Output the stretch of the records from the line containing "Given: Check the 0.01 bucket volume checkbox" through the line containing "Looking at the screenshot, I should pos(37,103)." as a JSON list of strings, one string per line, with blank lines omitted.

(Records of locating words and elements)
# # # # #
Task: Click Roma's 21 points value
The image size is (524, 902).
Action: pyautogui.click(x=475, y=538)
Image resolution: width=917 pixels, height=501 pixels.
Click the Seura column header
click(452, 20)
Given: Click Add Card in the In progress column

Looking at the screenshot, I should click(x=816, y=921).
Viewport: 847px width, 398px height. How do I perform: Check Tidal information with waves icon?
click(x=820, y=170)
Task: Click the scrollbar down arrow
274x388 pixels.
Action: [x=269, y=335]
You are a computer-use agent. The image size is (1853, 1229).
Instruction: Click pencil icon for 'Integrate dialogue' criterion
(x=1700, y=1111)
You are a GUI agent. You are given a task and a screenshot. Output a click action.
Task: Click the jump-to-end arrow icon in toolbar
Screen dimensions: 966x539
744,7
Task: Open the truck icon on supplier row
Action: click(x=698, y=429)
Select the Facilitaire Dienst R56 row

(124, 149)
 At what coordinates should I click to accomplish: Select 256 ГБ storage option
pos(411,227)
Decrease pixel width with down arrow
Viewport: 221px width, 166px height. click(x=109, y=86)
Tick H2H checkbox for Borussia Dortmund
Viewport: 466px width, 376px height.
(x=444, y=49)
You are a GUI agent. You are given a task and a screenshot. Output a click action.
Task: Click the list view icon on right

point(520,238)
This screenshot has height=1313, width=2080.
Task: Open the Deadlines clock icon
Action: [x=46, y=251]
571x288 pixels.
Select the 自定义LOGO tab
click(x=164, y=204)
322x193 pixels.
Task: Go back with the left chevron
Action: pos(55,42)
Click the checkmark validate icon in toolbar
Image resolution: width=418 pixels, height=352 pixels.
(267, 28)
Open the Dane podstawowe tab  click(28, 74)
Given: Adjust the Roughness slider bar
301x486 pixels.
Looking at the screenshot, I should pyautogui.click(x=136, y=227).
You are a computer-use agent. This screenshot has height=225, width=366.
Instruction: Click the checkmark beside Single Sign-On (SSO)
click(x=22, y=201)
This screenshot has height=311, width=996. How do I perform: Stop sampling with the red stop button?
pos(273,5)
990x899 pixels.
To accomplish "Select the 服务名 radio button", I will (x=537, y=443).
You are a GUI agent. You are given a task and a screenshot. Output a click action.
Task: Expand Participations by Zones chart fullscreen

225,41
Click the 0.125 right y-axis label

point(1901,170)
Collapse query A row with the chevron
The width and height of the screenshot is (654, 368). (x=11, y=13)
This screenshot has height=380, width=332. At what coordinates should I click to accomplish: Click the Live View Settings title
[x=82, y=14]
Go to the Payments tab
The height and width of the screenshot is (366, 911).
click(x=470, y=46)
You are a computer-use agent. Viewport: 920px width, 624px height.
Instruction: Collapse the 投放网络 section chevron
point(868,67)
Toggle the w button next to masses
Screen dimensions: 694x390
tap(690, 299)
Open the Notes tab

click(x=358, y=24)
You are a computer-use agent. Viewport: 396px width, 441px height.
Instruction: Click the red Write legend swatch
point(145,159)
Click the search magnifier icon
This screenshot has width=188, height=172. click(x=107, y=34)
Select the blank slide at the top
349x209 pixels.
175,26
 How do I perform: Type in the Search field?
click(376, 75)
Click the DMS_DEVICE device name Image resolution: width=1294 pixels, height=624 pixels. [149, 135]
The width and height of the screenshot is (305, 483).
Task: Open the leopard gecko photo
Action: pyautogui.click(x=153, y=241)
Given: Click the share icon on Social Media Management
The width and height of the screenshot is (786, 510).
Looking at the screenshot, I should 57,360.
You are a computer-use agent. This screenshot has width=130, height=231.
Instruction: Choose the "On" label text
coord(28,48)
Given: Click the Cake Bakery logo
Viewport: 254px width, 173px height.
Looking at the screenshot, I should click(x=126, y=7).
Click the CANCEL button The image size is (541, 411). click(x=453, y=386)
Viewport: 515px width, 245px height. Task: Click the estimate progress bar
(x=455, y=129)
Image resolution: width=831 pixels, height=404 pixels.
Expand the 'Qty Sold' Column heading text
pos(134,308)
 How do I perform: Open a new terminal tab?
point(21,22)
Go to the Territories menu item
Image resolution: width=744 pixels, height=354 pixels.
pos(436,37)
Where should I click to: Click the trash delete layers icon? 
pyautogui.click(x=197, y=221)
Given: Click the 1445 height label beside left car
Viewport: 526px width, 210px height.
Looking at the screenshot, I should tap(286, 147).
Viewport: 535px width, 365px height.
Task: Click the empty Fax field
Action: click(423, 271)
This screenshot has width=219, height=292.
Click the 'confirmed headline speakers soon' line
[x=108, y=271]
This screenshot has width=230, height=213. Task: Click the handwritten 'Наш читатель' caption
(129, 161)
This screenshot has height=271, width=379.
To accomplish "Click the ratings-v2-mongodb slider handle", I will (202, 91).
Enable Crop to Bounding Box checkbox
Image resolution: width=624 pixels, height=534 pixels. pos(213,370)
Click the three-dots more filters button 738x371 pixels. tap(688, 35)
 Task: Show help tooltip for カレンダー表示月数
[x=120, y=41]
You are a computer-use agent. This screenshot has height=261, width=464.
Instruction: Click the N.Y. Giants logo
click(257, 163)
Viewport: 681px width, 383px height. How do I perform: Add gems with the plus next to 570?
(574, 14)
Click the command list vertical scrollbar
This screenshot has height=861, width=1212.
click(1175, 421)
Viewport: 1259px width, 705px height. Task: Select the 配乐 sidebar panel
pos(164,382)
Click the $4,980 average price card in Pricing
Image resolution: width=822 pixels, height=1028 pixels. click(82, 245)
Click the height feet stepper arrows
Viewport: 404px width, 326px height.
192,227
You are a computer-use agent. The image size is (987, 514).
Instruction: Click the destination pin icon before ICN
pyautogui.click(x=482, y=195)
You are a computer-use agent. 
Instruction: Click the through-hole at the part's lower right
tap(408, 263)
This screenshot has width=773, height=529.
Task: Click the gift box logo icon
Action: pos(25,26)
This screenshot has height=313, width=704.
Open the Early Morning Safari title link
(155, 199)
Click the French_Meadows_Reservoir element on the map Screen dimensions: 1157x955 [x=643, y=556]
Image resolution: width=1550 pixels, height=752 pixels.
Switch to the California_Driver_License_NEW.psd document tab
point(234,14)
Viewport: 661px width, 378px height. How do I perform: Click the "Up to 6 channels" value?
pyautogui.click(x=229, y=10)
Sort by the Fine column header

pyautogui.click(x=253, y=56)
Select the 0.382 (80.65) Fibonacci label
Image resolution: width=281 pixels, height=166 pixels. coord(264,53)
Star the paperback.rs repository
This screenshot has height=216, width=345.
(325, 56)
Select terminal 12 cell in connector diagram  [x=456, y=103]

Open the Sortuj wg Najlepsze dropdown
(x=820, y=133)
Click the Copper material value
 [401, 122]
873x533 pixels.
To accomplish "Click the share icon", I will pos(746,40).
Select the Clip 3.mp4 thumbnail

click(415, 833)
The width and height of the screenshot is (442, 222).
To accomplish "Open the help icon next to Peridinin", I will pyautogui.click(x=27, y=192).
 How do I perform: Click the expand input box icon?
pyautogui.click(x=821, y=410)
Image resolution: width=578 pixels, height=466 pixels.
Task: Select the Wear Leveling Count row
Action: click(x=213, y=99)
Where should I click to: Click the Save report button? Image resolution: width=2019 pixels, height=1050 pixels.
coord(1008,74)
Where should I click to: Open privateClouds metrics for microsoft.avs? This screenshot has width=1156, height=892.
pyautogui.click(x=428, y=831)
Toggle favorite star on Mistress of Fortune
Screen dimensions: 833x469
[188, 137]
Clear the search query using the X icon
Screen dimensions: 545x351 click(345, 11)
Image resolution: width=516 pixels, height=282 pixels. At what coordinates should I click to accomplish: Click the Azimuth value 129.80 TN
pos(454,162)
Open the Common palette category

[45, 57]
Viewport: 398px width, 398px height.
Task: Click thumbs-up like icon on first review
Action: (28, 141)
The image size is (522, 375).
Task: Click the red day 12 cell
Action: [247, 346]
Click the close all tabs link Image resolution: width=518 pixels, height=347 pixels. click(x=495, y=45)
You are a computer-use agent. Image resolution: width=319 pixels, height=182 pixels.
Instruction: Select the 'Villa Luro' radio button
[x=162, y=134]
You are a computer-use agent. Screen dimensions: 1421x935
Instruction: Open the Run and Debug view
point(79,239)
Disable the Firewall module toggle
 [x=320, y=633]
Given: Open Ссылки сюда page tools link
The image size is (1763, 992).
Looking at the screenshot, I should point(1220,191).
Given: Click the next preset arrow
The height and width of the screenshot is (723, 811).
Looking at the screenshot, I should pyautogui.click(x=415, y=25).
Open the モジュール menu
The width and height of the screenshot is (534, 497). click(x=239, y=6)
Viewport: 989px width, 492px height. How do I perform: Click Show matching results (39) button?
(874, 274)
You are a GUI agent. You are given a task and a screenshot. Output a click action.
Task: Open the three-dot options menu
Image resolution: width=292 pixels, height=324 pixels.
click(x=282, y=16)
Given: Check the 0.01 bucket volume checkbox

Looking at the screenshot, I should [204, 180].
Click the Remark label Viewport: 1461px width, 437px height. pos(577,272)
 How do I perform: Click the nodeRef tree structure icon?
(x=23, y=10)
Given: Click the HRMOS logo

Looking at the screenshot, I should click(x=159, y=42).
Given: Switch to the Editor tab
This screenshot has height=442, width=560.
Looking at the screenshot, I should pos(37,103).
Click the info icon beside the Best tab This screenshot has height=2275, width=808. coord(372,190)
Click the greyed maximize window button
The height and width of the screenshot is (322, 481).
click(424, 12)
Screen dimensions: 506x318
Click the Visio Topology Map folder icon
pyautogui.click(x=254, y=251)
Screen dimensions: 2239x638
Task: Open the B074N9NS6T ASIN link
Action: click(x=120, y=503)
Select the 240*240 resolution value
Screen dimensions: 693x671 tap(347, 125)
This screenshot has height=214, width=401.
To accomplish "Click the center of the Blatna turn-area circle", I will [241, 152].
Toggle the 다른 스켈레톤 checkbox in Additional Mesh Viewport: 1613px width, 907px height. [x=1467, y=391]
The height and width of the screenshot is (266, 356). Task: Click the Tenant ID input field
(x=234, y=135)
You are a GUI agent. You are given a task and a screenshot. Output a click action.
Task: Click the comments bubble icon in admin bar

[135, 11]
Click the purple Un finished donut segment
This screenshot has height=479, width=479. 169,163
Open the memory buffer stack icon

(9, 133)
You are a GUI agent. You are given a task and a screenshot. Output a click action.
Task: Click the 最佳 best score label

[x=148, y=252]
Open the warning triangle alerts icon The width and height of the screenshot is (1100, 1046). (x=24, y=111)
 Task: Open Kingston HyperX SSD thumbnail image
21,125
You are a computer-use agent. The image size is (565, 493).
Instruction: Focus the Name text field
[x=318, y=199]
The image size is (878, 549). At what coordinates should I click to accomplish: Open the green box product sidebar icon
# # # # #
▸ Solution:
[
  "Given: Check the 0.01 bucket volume checkbox",
  "Looking at the screenshot, I should [204, 180].",
  "Click the Remark label Viewport: 1461px width, 437px height. pos(577,272)",
  " How do I perform: Click the nodeRef tree structure icon?",
  "(x=23, y=10)",
  "Given: Click the HRMOS logo",
  "Looking at the screenshot, I should click(x=159, y=42).",
  "Given: Switch to the Editor tab",
  "This screenshot has height=442, width=560.",
  "Looking at the screenshot, I should pos(37,103)."
]